Written exercise A: Translate the sentence "They are accurate and well built." from the forum thread below into German.

Excerpted text:
I've got more Smiths than I know what to do with: 2 10er's, a MK5 and a MK5 "shortie" that are active in my shop, and at least 3 more in storage waiting to re restored. I grew up with them, I love them, and I use them on all my woodworking. They are accurate and well built. The change over time only seems to be an issue for people who don't own one.


----------



## rastus (Nov 25, 2009)

Hi Wiz, I also started woodworking on my mark5 over 20yrs ago, mostly cause of space and $. I've added single purpose tools as $ and skill level warrented. I still use it mostly as a table saw now and to power the bandsaw and jointer, but come spring time I plan on getting a sawstop tablesaw. I'll keep the mark5 till I can afford to get a standalone bandsaw and jointer. I also picked up 10er that is at least 60yrs old, I cleand it up and it does all my drillpress work, no plans on getting rid of that. Just take the time to set up the SS as accurate as you can and remember a tool is only as accurate and safe as its operator.

Paul


----------



## 8iowa (Feb 7, 2008)

I started with a Shopsmith 500 in 1/2 of my garage back in 1983. Since then this machine has been upgraded, first to 510, then to 520, and now to the ultimate, the Power Pro. It's to Shopsmith's credit that they have always made it possible to upgrade an older machine, and there are a lot of 1950's vintage Shopsmiths still "hummin" along with their third generation owners.

Shopsmith deserves to be congratulated for engineering, testing, and introducing the new DVR motor headstock in the face of a downturned economy and a market flooded with Asian tools. Ingeniously, they have made it possible for us to install this new power plant and controller into the old headstock. With a speed range of 40 to 1, and torque sensing ability, the DVR headstock can rip 3" oak at 4000 rpm, turn large diameter panel router bits at 10,000 rpm, and then drill with 3" forstner bits at 250 rpm. I'm packing a lot of capability into my 192 sq. ft. here in Gainesville.


----------



## MrWizard (Sep 21, 2010)

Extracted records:
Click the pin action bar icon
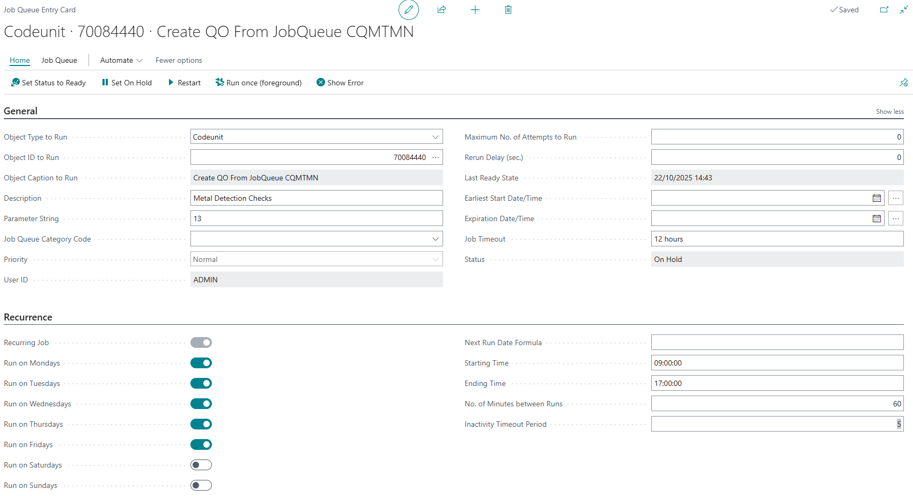This screenshot has width=913, height=496. pyautogui.click(x=903, y=83)
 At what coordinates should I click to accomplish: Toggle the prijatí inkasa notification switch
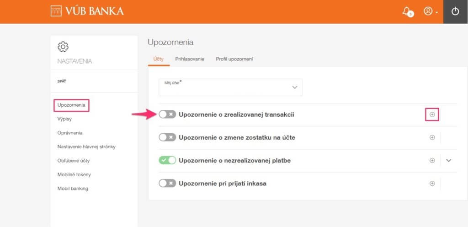point(167,184)
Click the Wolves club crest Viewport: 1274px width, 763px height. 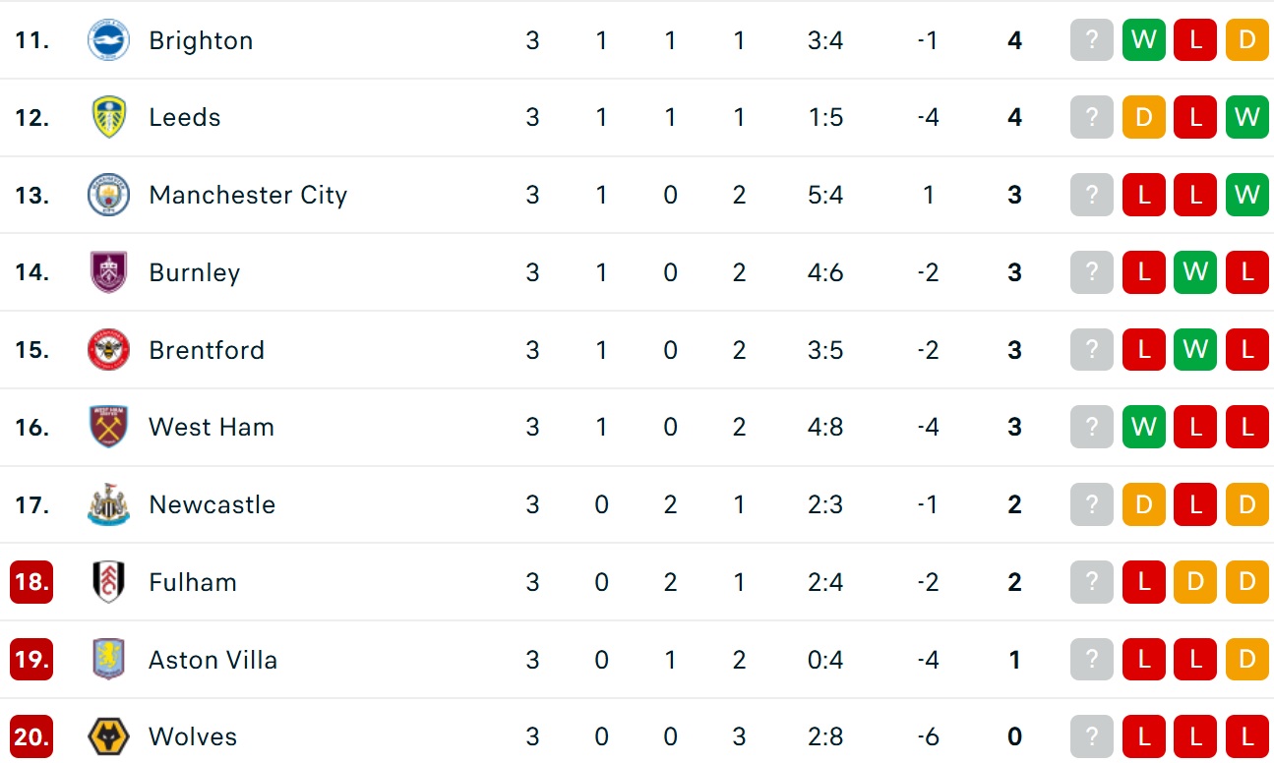(108, 736)
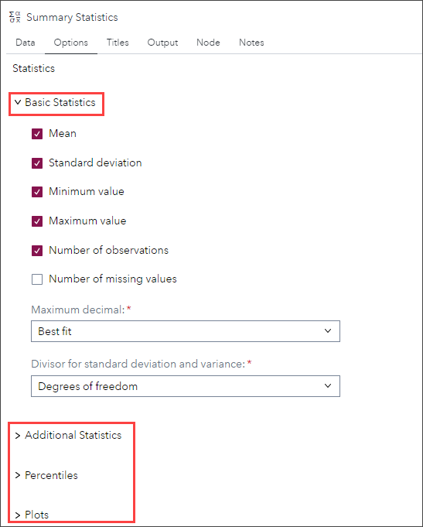Open the Node tab
Viewport: 423px width, 527px height.
pos(208,43)
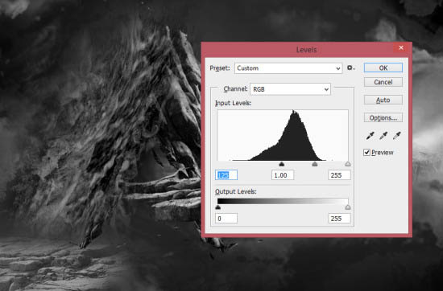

Written exercise B: Render the rows above, from the start of the rows through the line containing "point(167,184)", as a Markdown table with the columns Nr and Line. Number the lines in order, leave out blank lines, and leave the pictures out of the answer.

Full answer A: Sie sind präzise und gut gebaut.

Full answer B:
| Nr | Line |
|---|---|
| 1 | Click the pin action bar icon |
| 2 | This screenshot has width=913, height=496. pyautogui.click(x=903, y=83) |
| 3 |  At what coordinates should I click to accomplish: Toggle the prijatí inkasa notification switch |
| 4 | point(167,184) |